节选段落.

-=-=-=-=-

Compaction流程(二)

Compaction实现细节


void DBImpl::BackgroundCallCompaction(PrepickedCompaction* prepicked_compaction,
                                      Env::Priority bg_thread_pri) {
  bool made_progress = false;
  JobContext job_context(next_job_id_.fetch_add(1), true);
  TEST_SYNC_POINT("BackgroundCallCompaction:0");
  LogBuffer log_buffer(InfoLogLevel::INFO_LEVEL,
                       immutable_db_options_.info_log.get());
  {
    //加了DB锁
    //在backgroundcompaction配置好compaction_job前都加锁(选要compact的文件之类的)
    //compaction_job.Run()会解锁,跑完再加锁
    InstrumentedMutexLock l(&mutex_);

    // This call will unlock/lock the mutex to wait for current running
    // IngestExternalFile() calls to finish.
    WaitForIngestFile();

    num_running_compactions_++;

    std::unique_ptr::iterator>
        pending_outputs_inserted_elem(new std::list::iterator(
            CaptureCurrentFileNumberInPendingOutputs()));

    assert((bg_thread_pri == Env::Priority::BOTTOM &&
            bg_bottom_compaction_scheduled_) ||
           (bg_thread_pri == Env::Priority::LOW && bg_compaction_scheduled_));
    //调用compaction
    Status s = BackgroundCompaction(&made_progress, &job_context, &log_buffer,
                                    prepicked_compaction, bg_thread_pri);
    //...

-=-=-=-=-

源数据.
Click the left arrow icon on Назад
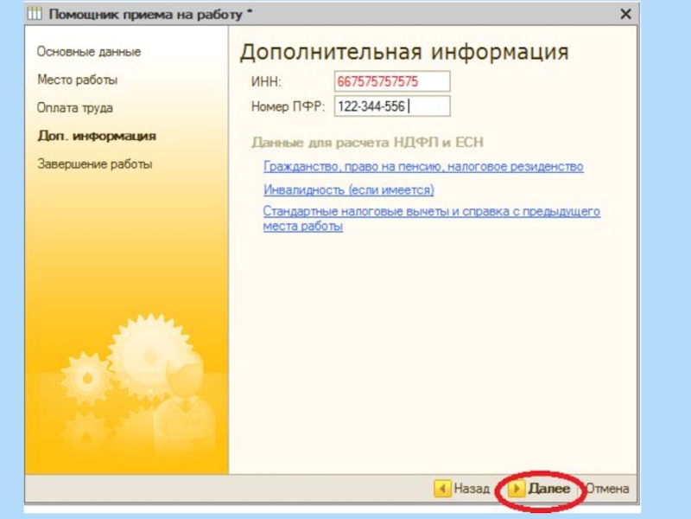691x519 pixels. coord(442,489)
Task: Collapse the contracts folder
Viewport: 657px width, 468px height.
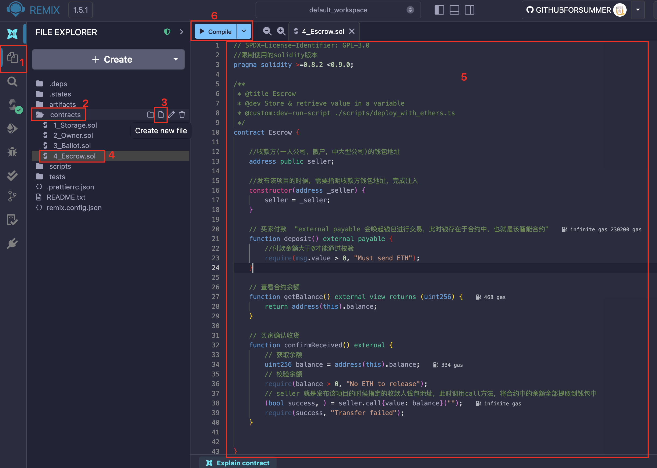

-=-=-=-=-

任务目标.
请接着前面那篇讲 Compaction 流程的文章往下写，从它停下的地方续起。

练习作答.
    //compaction完后的处理
}

Compaction流程

Status DBImpl::BackgroundCompaction(bool* made_progress,
                                    JobContext* job_context,
                                    LogBuffer* log_buffer,
                                    PrepickedCompaction* prepicked_compaction,
                                    Env::Priority thread_pri) {
    ... //判断是否是manual compaction以及compaction空间是否够
      
    auto cfd = PickCompactionFromQueue(&task_token, log_buffer);
    if (cfd == nullptr) {
      // Can't find any executable task from the compaction queue.
      // All tasks have been throttled by compaction thread limiter.
      ++unscheduled_compactions_;
      return Status::Busy();
    }
  
      auto* mutable_cf_options = cfd->GetLatestMutableCFOptions();
    if (!mutable_cf_options->disable_auto_compactions && !cfd->IsDropped()) {
      // NOTE: try to avoid unnecessary copy of MutableCFOptions if
      // compaction is not necessary. Need to make sure mutex is held
      // until we make a copy in the following code
      //挑选需要compaction的file这个之后分析      
      c.reset(cfd->PickCompaction(*mutable_cf_options, log_buffer));

      //。。。
      //一些处理
    }
  
  
    if (!c) {
    // Nothing to do
    ROCKS_LOG_BUFFER(log_buffer, "Compaction nothing to do");
  } else if (c->deletion_compaction()) {
    // 简单的删除input文件的compaction
    //  ->If true, then the compaction can be done by simply deleting input files.
    // TODO(icanadi) Do we want to honor snapshots here? i.e. not delete old
    // file if there is alive snapshot pointing to it
    ...
  } else if (!trivial_move_disallowed && c->IsTrivialMove()) {
     //没有merge和split,只需要将文件移动到下一level即可
     //Is this a trivial compaction that can be implemented by just
     // moving a single input file to the next level (no merging or splitting)
    ...
  } else if (!is_prepicked && c->output_level() > 0 &&
             c->output_level() ==
                 c->column_family_data()
                     ->current()
                     ->storage_info()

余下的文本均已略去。